Arkadaşlar, Gezi Parkı’ndaki sokak çocukları direnişin ne zaman biteceğini soruyorlarmış, çünkü orada karınları doyuyor günlerdir, çünkü orada arkadaşlık buldular, dışlanmadılar. Ne yazık ki, bu çocukların kendilerini bu yüzden sorumlu hissedip barikatların önüne gittiklerini, eldivenlerle gaz bombalarını geri yolladıklarını duyuyor, resimler...le görüyoruz. Bir çocuğun böyle hissetmesi öyle saf, öyle dürüst, öyle saygı duyulacak bir duygu ki. Lütfen unutmayalım, onlar ÇOCUK. Onların bu şekilde sorumlu hissedip hayatlarını tehlikeye atmaları kabul edilemez.
Onlara çocuk olduklarını hatırlatın, onları kollayın, hayatlarını tehlikeye atmalarına izin vermeyin. Onlara birşey verirken, arkadaşlık ederken bunun karşılıksız bir sevgi olduğunu, onların bunları çocuk oldukları için hak ettiklerini hissettirin. Ve aksini yapanlara karşı tavrınızı koyun.

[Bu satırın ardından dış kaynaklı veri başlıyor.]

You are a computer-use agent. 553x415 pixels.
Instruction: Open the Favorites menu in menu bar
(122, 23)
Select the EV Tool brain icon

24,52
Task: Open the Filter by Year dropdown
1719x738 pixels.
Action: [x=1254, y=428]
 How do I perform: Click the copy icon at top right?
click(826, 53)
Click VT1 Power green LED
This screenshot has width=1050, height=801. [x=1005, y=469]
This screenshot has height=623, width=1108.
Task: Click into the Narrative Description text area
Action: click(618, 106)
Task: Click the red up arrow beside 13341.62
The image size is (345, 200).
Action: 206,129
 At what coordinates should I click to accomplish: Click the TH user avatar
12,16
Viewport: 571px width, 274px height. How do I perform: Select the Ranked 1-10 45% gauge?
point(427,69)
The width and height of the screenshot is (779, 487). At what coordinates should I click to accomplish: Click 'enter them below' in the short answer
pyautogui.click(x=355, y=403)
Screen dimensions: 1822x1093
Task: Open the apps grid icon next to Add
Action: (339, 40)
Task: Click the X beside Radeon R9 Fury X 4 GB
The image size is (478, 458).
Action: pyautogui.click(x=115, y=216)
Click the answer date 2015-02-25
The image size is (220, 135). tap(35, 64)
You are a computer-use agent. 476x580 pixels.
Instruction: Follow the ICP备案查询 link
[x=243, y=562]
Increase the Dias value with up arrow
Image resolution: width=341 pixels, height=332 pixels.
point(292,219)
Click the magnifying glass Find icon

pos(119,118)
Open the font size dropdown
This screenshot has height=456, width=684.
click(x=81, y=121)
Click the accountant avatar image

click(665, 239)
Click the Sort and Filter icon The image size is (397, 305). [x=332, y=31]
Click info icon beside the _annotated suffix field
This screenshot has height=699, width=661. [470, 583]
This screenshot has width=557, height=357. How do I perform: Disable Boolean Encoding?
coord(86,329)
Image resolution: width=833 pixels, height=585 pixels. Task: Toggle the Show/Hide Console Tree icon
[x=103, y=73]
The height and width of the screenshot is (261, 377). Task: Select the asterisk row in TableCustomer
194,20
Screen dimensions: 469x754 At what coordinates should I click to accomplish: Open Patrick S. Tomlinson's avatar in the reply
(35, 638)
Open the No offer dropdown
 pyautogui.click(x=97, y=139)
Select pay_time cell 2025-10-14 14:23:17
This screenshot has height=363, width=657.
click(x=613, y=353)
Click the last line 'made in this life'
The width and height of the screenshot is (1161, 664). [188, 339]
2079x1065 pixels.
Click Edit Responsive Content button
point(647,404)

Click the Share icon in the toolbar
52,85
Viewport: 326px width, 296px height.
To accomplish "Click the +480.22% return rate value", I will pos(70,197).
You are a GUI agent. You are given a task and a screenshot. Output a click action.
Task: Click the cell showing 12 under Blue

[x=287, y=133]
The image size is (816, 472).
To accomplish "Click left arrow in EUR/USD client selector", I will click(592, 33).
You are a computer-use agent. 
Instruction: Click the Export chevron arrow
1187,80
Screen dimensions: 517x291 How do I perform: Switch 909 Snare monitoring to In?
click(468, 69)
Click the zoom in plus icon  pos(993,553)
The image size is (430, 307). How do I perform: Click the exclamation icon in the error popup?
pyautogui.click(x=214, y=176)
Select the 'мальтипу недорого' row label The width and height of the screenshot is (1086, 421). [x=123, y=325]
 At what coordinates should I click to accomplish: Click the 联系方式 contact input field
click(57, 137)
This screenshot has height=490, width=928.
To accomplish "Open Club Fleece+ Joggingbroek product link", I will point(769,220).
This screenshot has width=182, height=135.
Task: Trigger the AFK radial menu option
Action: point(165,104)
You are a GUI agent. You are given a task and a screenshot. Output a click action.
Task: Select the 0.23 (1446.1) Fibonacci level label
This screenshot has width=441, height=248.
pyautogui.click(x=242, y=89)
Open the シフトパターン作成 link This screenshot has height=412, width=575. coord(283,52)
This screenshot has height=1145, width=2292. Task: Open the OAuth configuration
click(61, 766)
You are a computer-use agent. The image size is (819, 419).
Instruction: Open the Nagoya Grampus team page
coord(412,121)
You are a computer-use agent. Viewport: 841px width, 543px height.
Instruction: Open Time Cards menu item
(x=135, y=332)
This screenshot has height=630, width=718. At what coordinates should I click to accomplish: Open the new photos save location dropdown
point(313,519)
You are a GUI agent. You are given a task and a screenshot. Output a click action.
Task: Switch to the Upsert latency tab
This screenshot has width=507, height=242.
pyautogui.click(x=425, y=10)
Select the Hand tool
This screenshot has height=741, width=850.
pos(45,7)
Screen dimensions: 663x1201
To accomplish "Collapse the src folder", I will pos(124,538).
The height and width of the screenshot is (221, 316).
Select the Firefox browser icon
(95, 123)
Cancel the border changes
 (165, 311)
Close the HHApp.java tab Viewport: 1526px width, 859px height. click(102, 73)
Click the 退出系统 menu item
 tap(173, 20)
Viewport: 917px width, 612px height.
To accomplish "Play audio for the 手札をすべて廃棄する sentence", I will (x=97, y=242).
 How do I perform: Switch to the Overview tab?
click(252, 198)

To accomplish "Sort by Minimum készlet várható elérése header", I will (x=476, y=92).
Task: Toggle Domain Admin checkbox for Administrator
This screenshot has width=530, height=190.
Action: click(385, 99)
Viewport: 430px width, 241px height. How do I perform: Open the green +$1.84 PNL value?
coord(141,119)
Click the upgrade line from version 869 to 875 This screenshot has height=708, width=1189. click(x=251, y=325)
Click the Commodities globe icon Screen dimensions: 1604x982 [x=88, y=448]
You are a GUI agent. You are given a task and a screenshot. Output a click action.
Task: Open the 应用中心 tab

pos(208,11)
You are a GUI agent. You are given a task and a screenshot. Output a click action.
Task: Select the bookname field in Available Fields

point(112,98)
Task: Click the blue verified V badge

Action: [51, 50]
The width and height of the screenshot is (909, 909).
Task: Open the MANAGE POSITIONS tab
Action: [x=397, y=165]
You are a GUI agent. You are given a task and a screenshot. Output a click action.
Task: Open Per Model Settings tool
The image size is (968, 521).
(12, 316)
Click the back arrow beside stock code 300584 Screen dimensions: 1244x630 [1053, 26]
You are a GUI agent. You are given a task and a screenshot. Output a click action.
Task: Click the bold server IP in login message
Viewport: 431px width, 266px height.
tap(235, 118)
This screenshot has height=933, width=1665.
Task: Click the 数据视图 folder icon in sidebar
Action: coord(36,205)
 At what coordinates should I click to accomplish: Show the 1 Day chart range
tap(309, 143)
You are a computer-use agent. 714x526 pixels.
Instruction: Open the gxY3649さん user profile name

SOKAK ÇOCUKLARININ BARİKATLARDA HAYATLARINI TEHLİKEYE ATMASINA İZİN VERMEYİN.
Ne şimdi, ne başka bir gün...
Yeşim Dodanlı
Bu sabah bu fotoğraf ve yazıyla başladım güne, İstanbul'da yağmur var İstanbul yıkanıyor.
Gezi parkıyla ilgili başka bir şey yazmayacağım aşağı yukarı ne düşündüğümü biliyorsunuzdur.
Ama bu fotoğraf ? boğazımda bir yumruk geldi oturdu, yağmurdan önce gelmiş hastalarıma zor baktım zira gözlerim dolu dolu şimdi yalnızım.
Ah yavrum kurban olayım ben sana bu hırsızlar memleketinde yediği bir kuru simiti hak etmeye çalışan çocuk.
Okşaya okşaya yüzünü yıkayayım avuçlarımın arasına alıp öpeyim. Yaralı yüreğini bağrıma basayım belki bir nebze kurtulurum utancımdan.
2 yorum:
Gezi parkında olmak isterdim. Çocukları kayıp aileler (iyi niyetli olanlar tabiki, çocuklarına iyi ebeveynlik yapamayanlar değil) çocuklarını orada bulup hak ettikleri gibi yaşamalarını sağlayabilseler keşke.
İçim çok acıdı onları gördüğümde. Allah hepsinin yardımcısı olsun.